Building a content delivery network
Implement the edge cache and its eviction, the miss path through the hierarchy with request coalescing, and a purge control plane that fans out to every PoP.
The edge cache
Each edge server is an LRU cache keyed by URL, with per-object TTL and metadata (ETag, size). The serve path:
def handle(request):
key = cache_key(request.url, request.vary_headers)
entry = cache.get(key)
if entry and not entry.expired():
return entry.response # HIT
if entry and entry.expired():
return revalidate_or_serve_stale(entry) # stale-while-revalidate
return fetch_through_hierarchy(key, request) # MISS
LRU keeps the hot tail in finite edge storage; large media is stored as segments so a single GB object doesn’t evict everything.
The miss path + request coalescing
On a miss the edge asks its parent → origin shield → origin. The critical detail: if 10,000 users request the same uncached hot object at once, you must not send 10,000 origin fetches (a stampede). Coalesce concurrent misses for the same key into one upstream request:
inflight = {} # key -> Future
def fetch_through_hierarchy(key, request):
if key in inflight:
return inflight[key].result() # join the in-flight fetch
fut = inflight[key] = executor.submit(fetch_from_parent, key, request)
try:
resp = fut.result()
cache.put(key, resp, ttl=resp.cache_ttl())
return resp
finally:
del inflight[key]
The hierarchy + coalescing is why origin sees a tiny fraction of edge traffic.
Routing (the control plane’s job)
Geo-DNS or anycast (design lesson) maps users to PoPs. For geo-DNS, the authoritative resolver picks a PoP by client geo, health, and load, returning a short-TTL record so it can reroute quickly when a PoP degrades. Health is fed by heartbeats from each PoP.
Purge: fanning invalidation to every edge
When content changes under the same URL, a purge must reach all PoPs. A control plane publishes invalidations over a fast fan-out (pub/sub):
# control plane
def purge(url):
msg = {"op": "purge", "key": cache_key(url), "ts": now()}
pubsub.publish("cdn.invalidations", msg) # every edge subscribes
# each edge
def on_invalidation(msg):
cache.delete(msg["key"]) # or mark stale (soft purge)
Purge is eventually consistent — it takes seconds to reach thousands of edges. For correctness-critical changes, prefer versioned URLs (a new URL is never stale) over purging the old one.

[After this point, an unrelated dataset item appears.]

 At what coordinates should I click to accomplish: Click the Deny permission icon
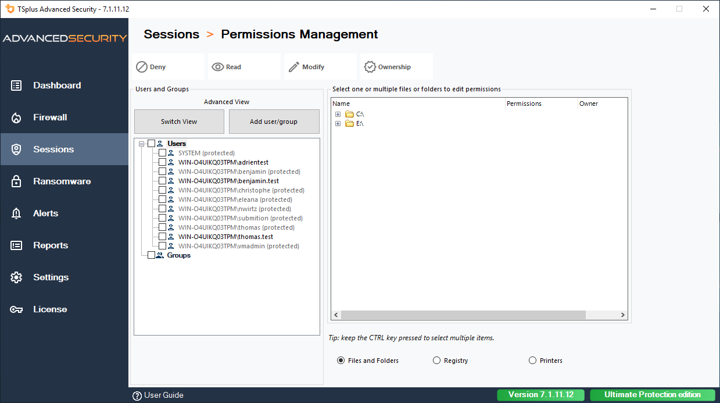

Consistency and freshness knobs
- TTL per object (from origin headers) bounds staleness automatically.
- ETag / If-None-Match revalidation — edge asks origin “still valid?”; a cheap
304refreshes TTL without re-transferring the body. - Stale-while-revalidate / stale-if-error — serve the stale copy instantly while refreshing in the background, or when origin is down (availability win).
Scaling and failure handling
- PoP failure — anycast withdraws the route / DNS health-check reroutes to the next-nearest PoP; users barely notice.

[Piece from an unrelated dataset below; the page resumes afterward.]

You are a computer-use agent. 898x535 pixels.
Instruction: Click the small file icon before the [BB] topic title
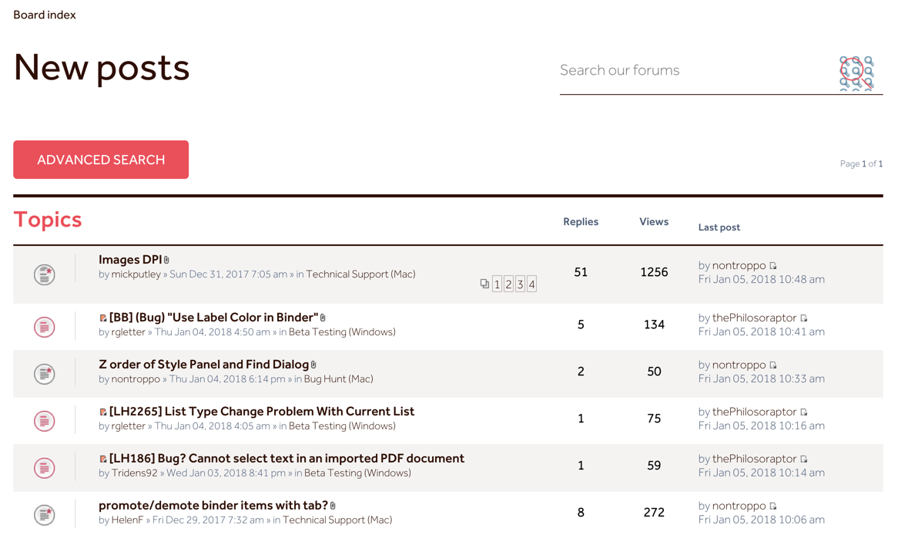coord(102,317)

- Origin failure — serve stale (
stale-if-error) so the site stays up on cached content. - Hot object — handled by coalescing + the cache itself; extremely hot content can be pinned.

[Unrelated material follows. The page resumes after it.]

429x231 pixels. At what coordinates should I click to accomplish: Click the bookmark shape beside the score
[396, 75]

- Cache hit ratio is the KPI — monitor it per PoP; a drop signals a TTL or routing problem.
The takeaway
The implementation crux: an LRU edge cache with stale-while-revalidate, a miss path through a hierarchy with request coalescing to shield origin, a pub/sub purge fan-out (with versioned URLs as the cleaner alternative), and anycast/geo-DNS failover. These reuse Chapter 2’s caching, consistent hashing, and heartbeats directly — and the segmentation here powers the video systems later.